揺さぶられながら、セイラはまだ閉じていたい瞼をゆっくりと開く。


そこには焦った顔をしたエイミがいた。





「……ん?なぁに」





意識がはっきりしていない状況でセイラは何とか言葉を口にした。







「火事よ……隣の家から火が!!」





――ガバッ!!





セイラは、その言葉に反応して飛び起きた。



この村はそんなに近接した距離で家は建っていないが、全てが木造のため炎が燃え移る可能性が十分にあった。

この時代に消火設備など無く、各家が用意している水を使って消火するか、火が収まるまで燃え尽きるのを待つかしかなかった。



そのため火事が起きた場合は、村長が判断し消火活動をするか被害の拡大を防ぐかの判断をしなければならなかった。






エイミもセイラも椅子に掛けていたワンピースの服を裾からかぶり、人前に出ることができる支度を整えて部屋を飛び出した。

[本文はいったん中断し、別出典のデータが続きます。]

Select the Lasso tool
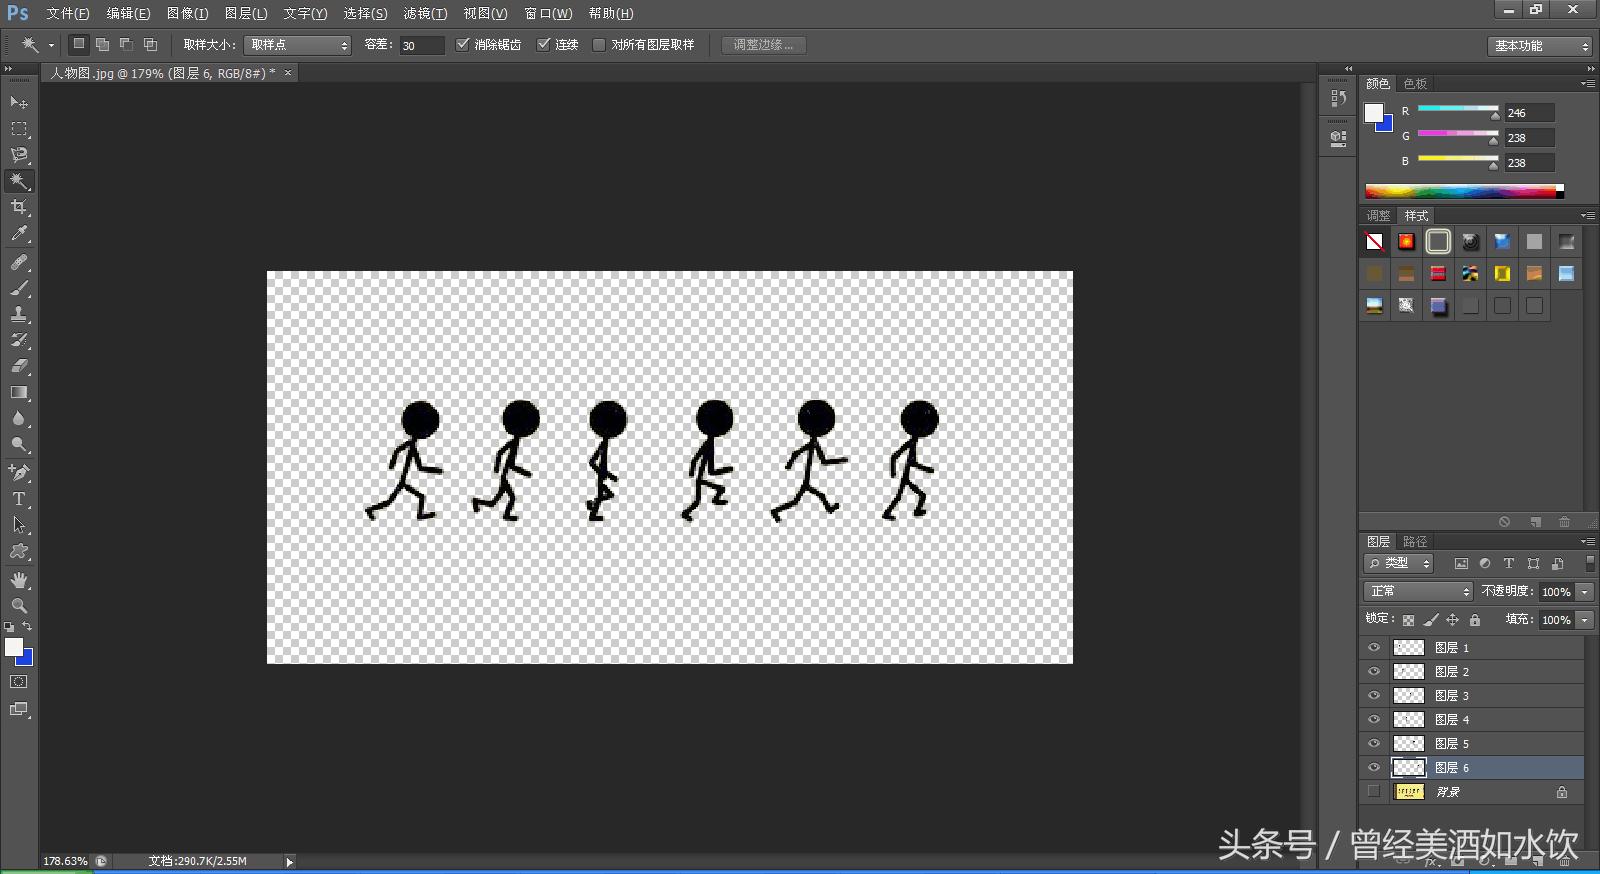Screen dimensions: 1600x874 click(x=19, y=155)

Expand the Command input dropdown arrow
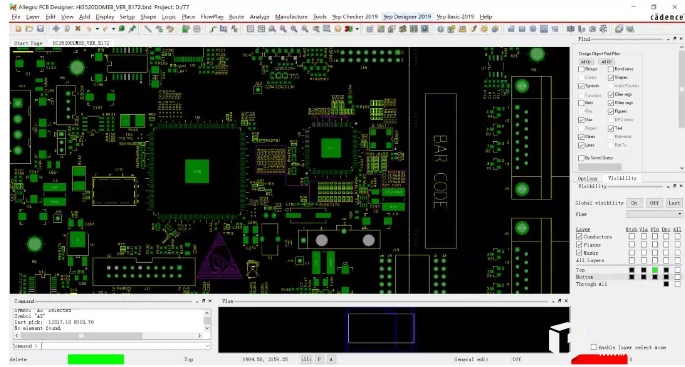[x=207, y=346]
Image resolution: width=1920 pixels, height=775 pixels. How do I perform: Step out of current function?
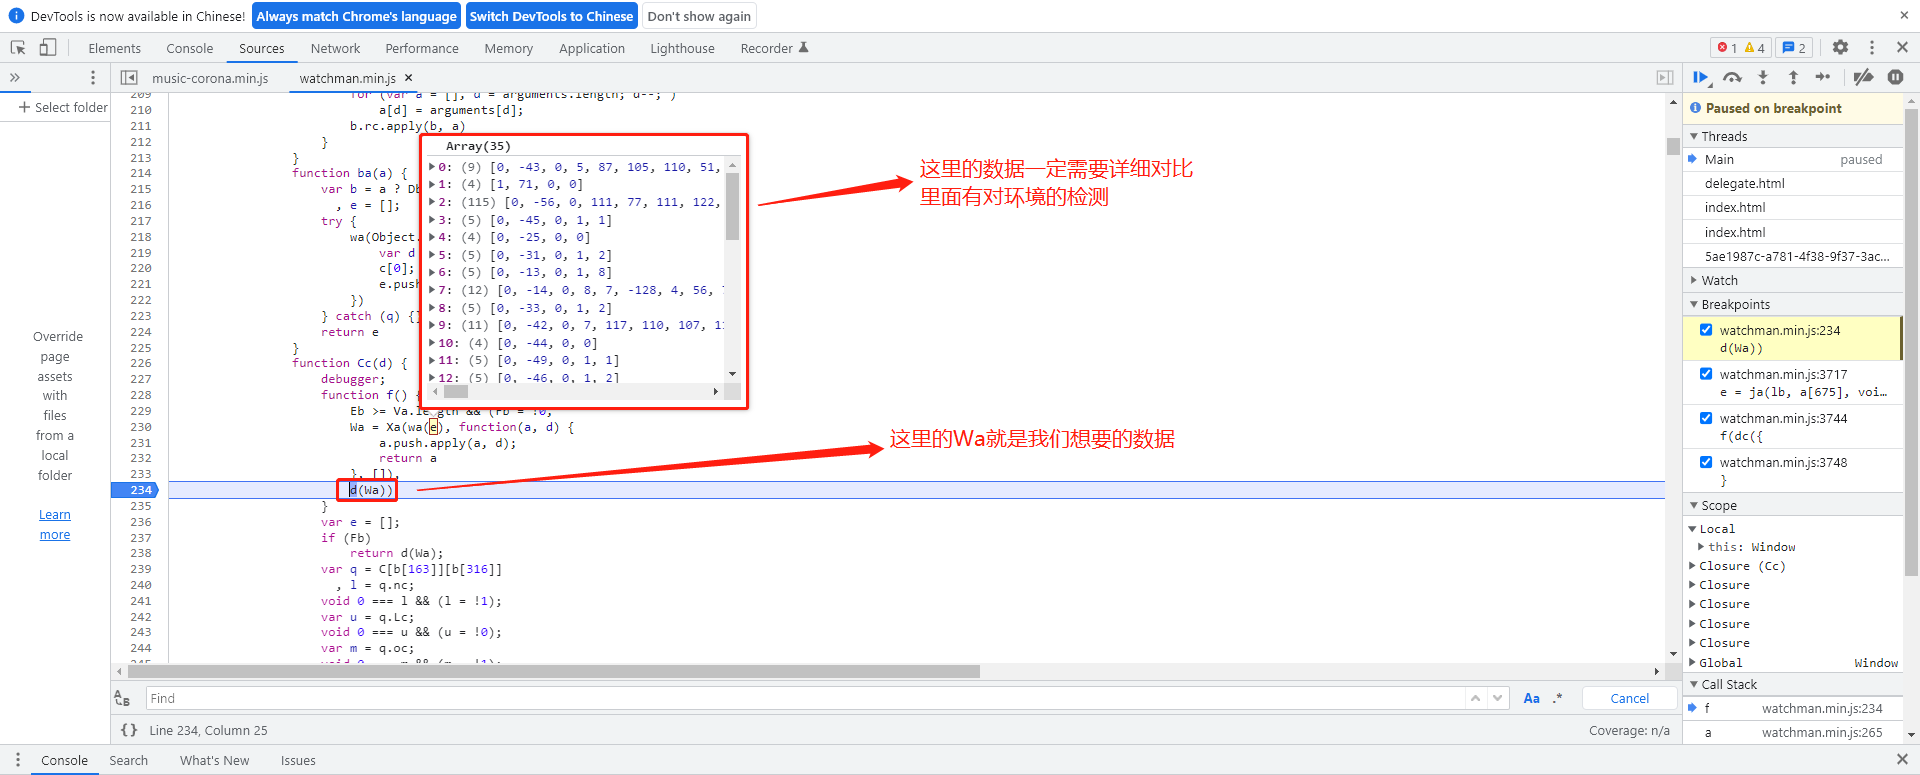[x=1793, y=78]
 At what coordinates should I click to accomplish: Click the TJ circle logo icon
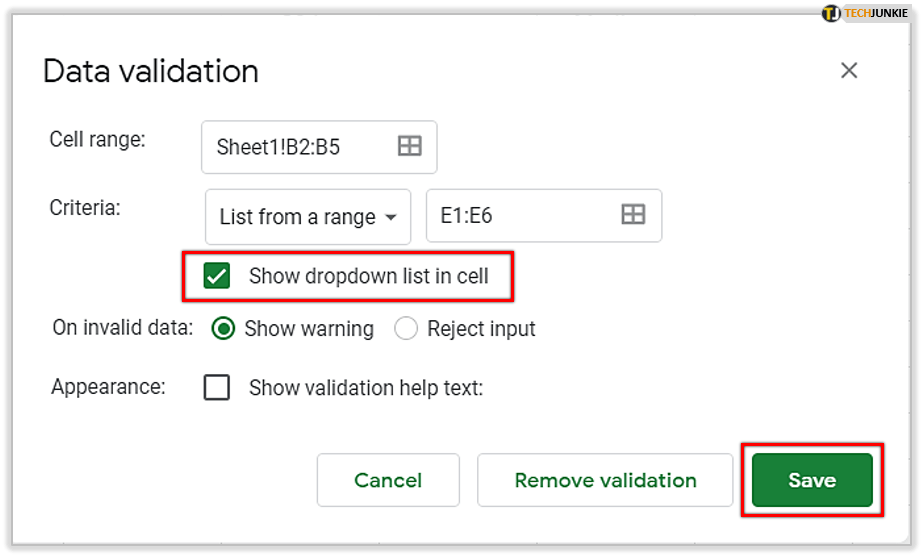pos(831,13)
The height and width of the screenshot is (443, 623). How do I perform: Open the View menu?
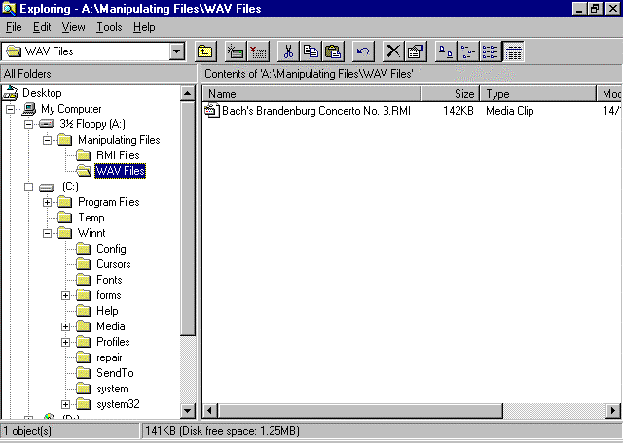[x=73, y=27]

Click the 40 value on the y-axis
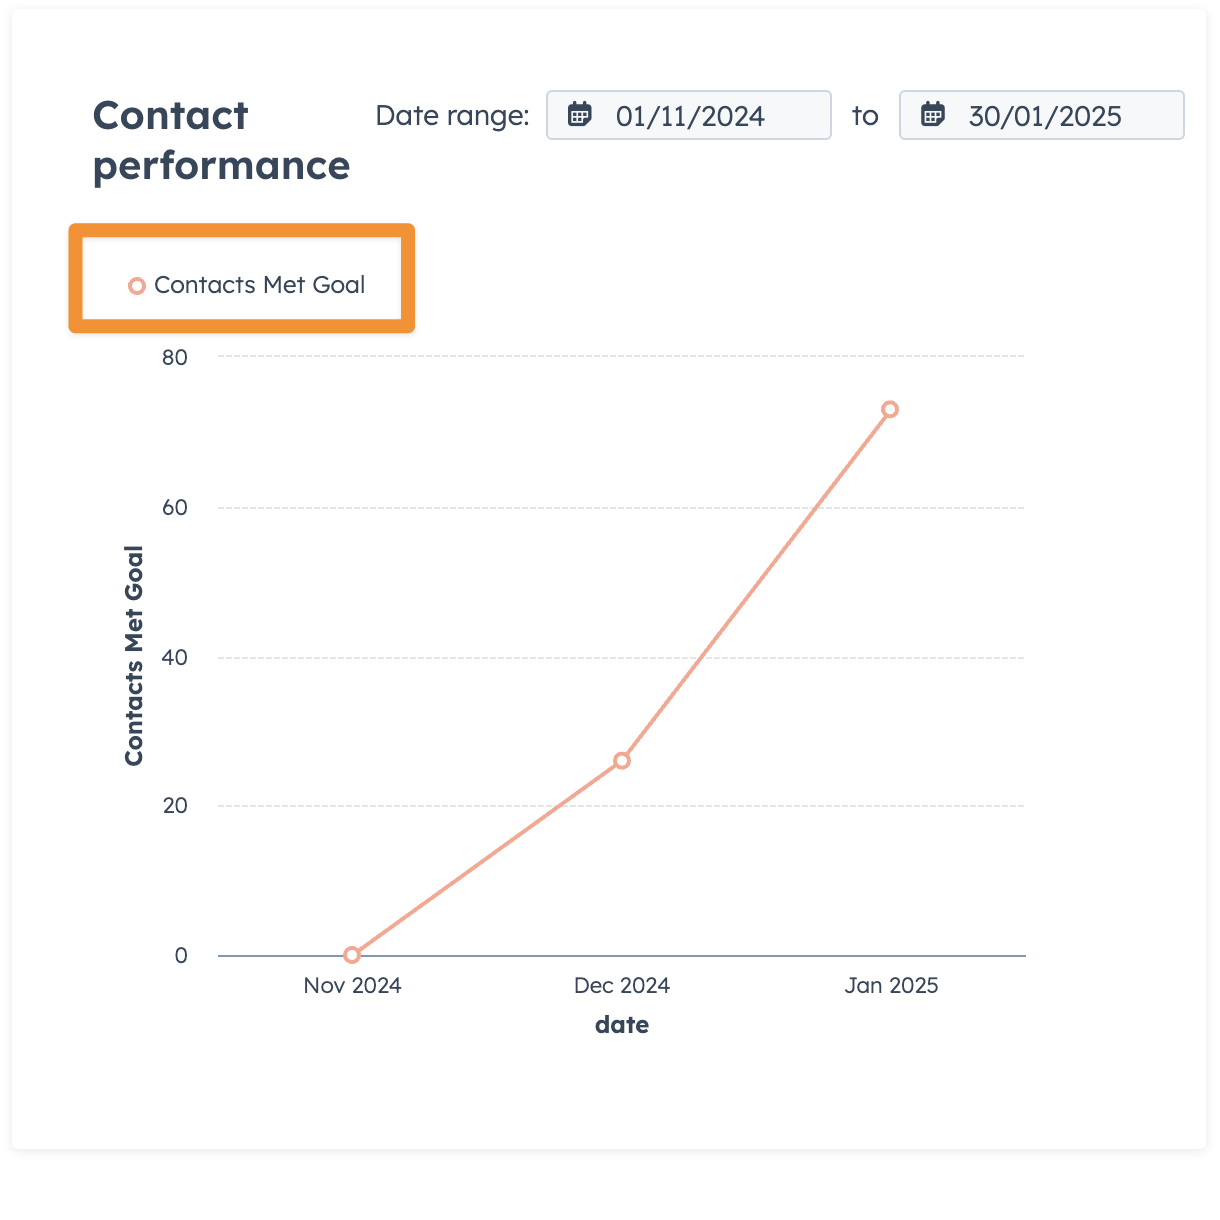pyautogui.click(x=175, y=658)

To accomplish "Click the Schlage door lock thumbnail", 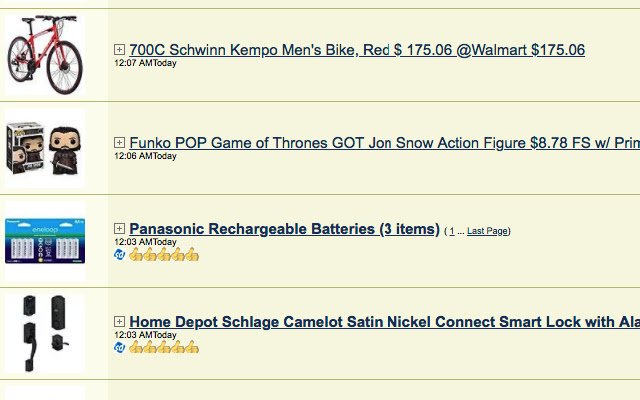I will tap(45, 333).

火事が起きている家の周りには、近所の村人が様子をうかがっている。

火の手は勢いを増し、よもやこの時代の人の手で消火できる状態ではなかった。





エイミは、腕を組みその様子を見守る村長である父の姿を見つけた。






「お父様!!」




「おぉ……エイミ、セイラ」




「……火は消さないのですか?」






セイラはわかってはいたが、念のため聞いてみた。





「うむ、これだともう間に合わないんだよ……」






父親は、言葉の最後に無念の気持ちがこもっていた。

そのことに気付いたエイミが、辺りを見回し気付く。



この家の夫婦が、泣きながら我が子の名を叫んでいる姿を……







「ま、まさか!?」






「その通りだ……中にまだ、子供が一人取り残されている……」





悔しそうに父親が、セイラにそう告げた。






その事実を知ったとき、エイミもセイラも下肢の力が抜けその場にへたり込みそうになる。





『……中の様子見てこようか?』





セイラの耳元で、声がする。





「「――あ」」





セイラたちは思い出した、自分たちには精霊が付いていることを。